Given silent failures cannot be entirely avoided, the key question is: how much damage from a silent failure can be tolerated? The damage from a silent failure is proportional to the failure’s duration, and duration is proportional to how quickly degradation in real-world outcomes can be observed. If you’re making predictions that are one day into the future, you have to wait one day. If you’re making predictions one year into the future, you have to wait one year.

Consider content recommendation algorithms, where real-world accuracy is generally evaluated by click-through-rate. Since the clicks normally happen within a few seconds of the recommendations being be presented (at least for search applications), the feedback loop is extremely short. A silent algorithm failure can be quickly identified.

Conversely, consider an algorithm for scoring loan applications. It may take a lender months or years to see higher-than-expected default rates and identify that this is coming from a silent failure. By this point, the lender may have committed enormous amounts of capital to the bad loans, and is likely legally unable to unwind them.

Real-World Use Cases

To bring this all together, here’s how the use cases I’ve mentioned above (and some others) stack up on these three questions. This table is meant as a rough guide, not an ironclad assessment, and I expect that experts from some of the domains below will disagree with me (if you’re one, please message me and let me know why!)

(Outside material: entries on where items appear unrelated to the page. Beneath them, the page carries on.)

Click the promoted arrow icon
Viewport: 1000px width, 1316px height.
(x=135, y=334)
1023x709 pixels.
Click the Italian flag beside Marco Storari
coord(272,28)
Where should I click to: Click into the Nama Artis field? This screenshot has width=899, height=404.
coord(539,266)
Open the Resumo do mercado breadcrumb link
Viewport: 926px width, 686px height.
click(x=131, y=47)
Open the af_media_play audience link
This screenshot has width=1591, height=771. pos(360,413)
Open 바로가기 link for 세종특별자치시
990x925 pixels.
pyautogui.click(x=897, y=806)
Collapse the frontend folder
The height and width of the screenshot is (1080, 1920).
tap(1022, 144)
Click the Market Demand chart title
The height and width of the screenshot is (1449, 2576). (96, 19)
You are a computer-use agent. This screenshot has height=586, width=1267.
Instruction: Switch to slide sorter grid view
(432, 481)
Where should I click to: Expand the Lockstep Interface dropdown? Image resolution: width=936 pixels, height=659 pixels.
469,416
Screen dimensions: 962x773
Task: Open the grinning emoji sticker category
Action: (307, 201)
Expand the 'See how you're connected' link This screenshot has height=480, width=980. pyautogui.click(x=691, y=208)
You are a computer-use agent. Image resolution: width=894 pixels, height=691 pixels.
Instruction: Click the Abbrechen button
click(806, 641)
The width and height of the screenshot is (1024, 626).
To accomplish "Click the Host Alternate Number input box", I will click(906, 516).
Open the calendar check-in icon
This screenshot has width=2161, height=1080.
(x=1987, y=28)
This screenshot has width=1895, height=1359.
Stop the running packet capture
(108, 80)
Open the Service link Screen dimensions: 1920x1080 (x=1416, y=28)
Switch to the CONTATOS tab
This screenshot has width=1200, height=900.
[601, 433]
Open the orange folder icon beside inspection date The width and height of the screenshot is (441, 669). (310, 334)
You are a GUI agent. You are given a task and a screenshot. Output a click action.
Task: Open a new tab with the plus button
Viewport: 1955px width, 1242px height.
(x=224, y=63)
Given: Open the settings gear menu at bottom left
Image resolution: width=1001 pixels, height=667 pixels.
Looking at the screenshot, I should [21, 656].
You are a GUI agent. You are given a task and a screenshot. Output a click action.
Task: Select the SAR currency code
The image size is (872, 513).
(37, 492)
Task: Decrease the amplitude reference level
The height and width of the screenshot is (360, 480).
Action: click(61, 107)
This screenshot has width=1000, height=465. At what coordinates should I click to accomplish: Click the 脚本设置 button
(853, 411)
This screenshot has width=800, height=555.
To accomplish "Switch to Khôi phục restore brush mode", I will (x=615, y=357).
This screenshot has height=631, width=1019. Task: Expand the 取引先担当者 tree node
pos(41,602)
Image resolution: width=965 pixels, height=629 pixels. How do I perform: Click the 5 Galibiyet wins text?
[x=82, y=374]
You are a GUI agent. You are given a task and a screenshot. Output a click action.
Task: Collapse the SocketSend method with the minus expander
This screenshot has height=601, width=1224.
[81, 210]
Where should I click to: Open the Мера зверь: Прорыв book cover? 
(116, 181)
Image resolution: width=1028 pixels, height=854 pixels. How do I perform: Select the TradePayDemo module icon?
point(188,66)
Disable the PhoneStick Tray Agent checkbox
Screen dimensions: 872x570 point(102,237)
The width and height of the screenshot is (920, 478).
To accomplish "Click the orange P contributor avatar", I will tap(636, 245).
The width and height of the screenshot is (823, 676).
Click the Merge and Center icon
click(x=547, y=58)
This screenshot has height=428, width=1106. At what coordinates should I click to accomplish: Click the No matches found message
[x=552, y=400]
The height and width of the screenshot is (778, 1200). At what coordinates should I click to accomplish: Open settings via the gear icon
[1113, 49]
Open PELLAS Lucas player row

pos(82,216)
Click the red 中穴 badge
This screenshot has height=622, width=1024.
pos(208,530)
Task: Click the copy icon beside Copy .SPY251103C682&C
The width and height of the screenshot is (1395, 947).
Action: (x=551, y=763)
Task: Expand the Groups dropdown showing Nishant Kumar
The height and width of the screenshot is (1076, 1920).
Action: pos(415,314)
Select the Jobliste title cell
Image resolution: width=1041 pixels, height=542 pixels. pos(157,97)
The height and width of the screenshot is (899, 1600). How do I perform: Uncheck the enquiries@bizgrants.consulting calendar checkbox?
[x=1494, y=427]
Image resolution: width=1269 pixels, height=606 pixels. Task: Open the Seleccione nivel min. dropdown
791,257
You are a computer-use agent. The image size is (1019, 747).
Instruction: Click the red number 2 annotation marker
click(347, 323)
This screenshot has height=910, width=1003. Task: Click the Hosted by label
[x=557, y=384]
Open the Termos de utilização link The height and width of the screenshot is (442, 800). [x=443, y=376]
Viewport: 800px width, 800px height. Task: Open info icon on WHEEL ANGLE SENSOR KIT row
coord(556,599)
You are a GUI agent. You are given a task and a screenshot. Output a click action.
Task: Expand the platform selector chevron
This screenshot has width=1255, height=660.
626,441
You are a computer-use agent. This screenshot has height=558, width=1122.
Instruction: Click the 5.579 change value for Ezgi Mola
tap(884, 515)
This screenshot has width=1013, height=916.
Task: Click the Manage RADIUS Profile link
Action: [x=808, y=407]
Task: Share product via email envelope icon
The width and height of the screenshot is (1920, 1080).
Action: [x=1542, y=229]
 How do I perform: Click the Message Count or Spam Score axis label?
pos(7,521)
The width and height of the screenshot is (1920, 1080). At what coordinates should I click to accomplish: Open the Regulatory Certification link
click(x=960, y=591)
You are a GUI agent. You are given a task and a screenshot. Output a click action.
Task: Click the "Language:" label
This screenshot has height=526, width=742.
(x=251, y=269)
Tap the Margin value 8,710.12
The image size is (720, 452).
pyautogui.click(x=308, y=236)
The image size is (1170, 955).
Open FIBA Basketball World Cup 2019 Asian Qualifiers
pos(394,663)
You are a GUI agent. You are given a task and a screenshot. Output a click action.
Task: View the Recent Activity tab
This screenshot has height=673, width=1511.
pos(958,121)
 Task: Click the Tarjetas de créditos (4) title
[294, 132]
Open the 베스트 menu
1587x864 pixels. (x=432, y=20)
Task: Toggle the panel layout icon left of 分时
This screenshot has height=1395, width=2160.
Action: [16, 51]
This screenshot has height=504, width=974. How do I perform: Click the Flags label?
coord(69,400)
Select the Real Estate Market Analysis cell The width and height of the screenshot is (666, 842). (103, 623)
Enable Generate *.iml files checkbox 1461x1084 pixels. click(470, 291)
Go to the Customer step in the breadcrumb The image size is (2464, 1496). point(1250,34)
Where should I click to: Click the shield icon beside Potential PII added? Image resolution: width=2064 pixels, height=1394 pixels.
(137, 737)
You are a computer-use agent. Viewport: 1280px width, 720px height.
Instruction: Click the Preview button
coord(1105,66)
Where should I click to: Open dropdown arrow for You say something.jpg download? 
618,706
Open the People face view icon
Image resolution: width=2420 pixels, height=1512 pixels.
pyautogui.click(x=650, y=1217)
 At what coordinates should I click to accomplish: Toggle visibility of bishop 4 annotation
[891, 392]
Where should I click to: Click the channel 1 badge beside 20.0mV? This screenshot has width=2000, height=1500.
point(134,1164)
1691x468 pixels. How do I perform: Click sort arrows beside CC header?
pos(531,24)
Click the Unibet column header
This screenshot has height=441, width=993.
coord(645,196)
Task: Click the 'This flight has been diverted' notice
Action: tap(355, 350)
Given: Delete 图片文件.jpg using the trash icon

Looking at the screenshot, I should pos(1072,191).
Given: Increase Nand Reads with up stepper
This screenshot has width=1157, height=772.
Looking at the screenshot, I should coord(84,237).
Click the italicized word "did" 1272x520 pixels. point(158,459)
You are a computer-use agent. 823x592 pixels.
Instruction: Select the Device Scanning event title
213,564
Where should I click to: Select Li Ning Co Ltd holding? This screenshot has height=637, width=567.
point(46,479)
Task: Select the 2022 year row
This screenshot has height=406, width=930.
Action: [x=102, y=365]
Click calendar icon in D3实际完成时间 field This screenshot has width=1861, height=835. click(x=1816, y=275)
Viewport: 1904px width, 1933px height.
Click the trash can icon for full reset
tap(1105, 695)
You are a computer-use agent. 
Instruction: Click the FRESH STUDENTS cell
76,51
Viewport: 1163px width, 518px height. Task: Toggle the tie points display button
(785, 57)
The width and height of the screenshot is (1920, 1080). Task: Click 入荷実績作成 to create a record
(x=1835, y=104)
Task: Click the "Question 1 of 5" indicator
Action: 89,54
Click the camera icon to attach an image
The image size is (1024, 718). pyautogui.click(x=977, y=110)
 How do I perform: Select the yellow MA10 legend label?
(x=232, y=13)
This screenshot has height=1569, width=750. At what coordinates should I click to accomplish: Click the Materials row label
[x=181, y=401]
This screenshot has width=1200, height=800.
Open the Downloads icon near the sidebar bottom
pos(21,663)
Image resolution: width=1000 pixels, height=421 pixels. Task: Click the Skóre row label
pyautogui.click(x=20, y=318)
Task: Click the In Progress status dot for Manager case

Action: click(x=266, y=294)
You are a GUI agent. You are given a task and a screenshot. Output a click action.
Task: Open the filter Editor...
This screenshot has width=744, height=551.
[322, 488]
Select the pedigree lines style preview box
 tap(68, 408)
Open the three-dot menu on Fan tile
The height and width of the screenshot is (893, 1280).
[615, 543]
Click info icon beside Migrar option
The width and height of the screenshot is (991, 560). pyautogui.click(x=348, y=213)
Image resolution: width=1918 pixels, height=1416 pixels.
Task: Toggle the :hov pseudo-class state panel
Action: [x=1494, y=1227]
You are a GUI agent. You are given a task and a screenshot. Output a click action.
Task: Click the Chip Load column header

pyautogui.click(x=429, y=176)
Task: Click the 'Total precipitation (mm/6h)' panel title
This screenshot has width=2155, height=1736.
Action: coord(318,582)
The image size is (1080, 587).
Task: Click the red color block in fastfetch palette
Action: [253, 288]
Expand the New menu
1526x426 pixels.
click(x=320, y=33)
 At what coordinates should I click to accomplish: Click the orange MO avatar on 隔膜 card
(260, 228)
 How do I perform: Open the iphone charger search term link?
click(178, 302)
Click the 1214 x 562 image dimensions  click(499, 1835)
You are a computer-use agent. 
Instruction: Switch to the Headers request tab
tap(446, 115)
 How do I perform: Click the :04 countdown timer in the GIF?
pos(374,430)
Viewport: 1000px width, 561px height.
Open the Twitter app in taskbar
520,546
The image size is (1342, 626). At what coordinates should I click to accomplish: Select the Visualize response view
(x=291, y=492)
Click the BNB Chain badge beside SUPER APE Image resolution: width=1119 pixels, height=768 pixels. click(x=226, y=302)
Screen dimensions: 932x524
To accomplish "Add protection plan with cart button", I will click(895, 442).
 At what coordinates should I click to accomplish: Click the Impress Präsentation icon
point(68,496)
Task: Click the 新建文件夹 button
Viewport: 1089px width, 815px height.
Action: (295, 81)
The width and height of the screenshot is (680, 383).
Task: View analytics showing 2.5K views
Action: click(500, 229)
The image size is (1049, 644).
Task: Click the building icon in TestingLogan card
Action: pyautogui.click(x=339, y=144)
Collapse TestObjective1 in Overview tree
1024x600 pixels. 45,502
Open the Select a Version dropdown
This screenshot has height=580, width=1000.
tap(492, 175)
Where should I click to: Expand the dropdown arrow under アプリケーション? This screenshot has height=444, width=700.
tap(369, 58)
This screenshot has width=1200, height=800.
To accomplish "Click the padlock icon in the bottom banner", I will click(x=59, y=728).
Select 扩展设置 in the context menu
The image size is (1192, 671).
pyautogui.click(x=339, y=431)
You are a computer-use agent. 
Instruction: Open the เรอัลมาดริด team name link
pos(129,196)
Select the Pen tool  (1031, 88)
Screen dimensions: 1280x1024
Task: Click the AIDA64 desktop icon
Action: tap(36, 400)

I’m bullish that machine learning will change society significantly and positively. I’ve made my career decisions based on that belief. But ML is not a panacea. Like all software projects, ML model development carries significant risk of failure. I don’t want ML to suffer the fate of the Concorde, where some poor early design decisions permanently scared off the public. I hope these principles make that a bit less likely to happen.

Footnote 1: The implications of requiring a causal mental model before developing an ML model are significant. A corollary is that you should build a learned model when human experts have better-than-random accuracy and an explainable rationale.

Implication A: if you’re building a model to be faster, more consistent, and/or cheaper than experts, the low risk modeling option is to encode the expert’s explainable rationale in a rules-based model! Only explore a learned model if you need to be more accurate than experts.

Implication B: if experts are little or no better than random, a learned model is probably a fool’s errand. If experts aren’t accurate, they may not even be using the right causal inputs. And if you don’t have the right causal inputs in your feature set, even the most sophisticated learned model is doomed to fail. Situations like this include predicting stock prices and geopolitical events — even experts don’t agree on what the necessary causal inputs are.